-- begin Data for processing --

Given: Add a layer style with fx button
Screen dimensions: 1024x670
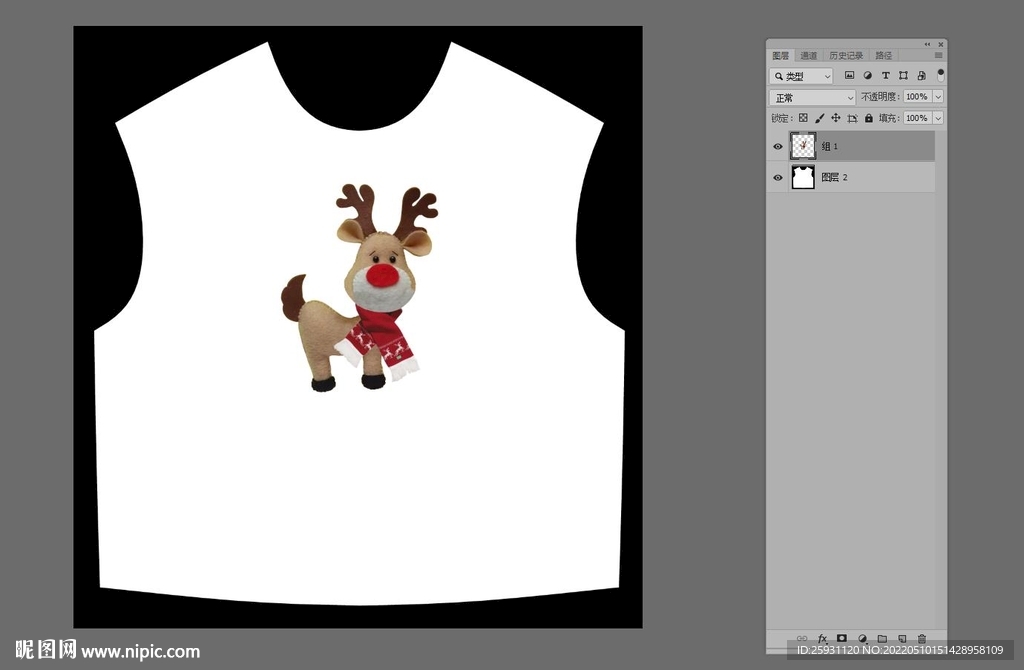Looking at the screenshot, I should tap(822, 638).
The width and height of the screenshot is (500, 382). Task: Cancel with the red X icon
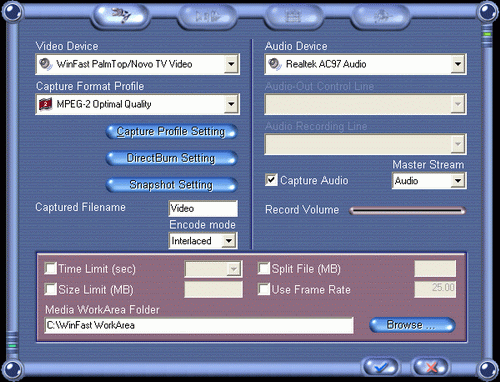[x=432, y=367]
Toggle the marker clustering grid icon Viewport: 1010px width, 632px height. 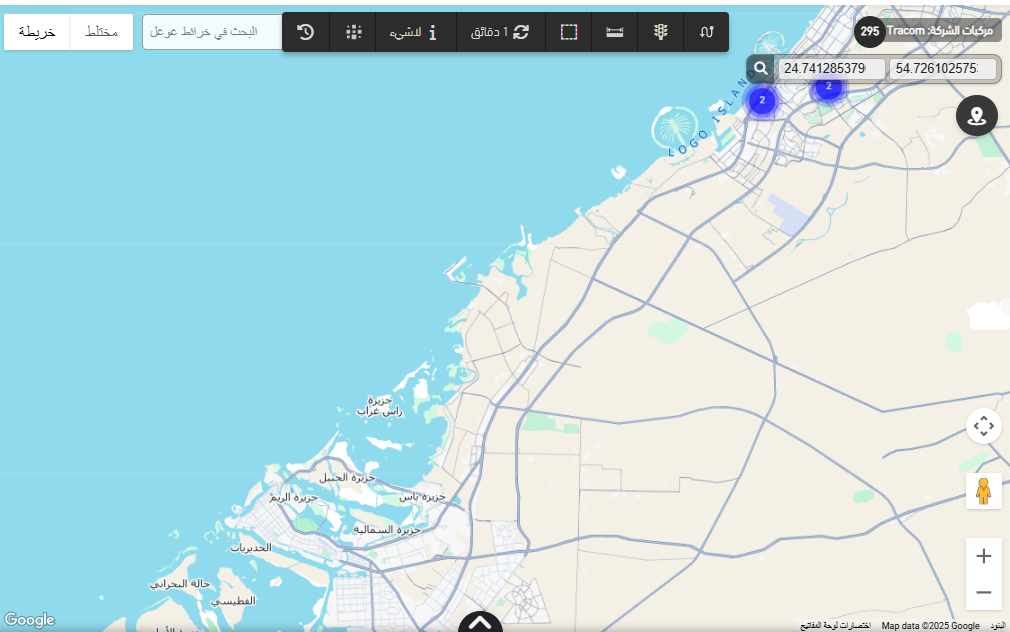353,32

-- end Data for processing --

> _Aim_
Copy out the lines above, from the first one through the line containing "[x=432, y=367]", including both ends. Leave the pictures out.

> _The answer_
Given: Add a layer style with fx button
Screen dimensions: 1024x670
Looking at the screenshot, I should tap(822, 638).
The width and height of the screenshot is (500, 382). Task: Cancel with the red X icon
[x=432, y=367]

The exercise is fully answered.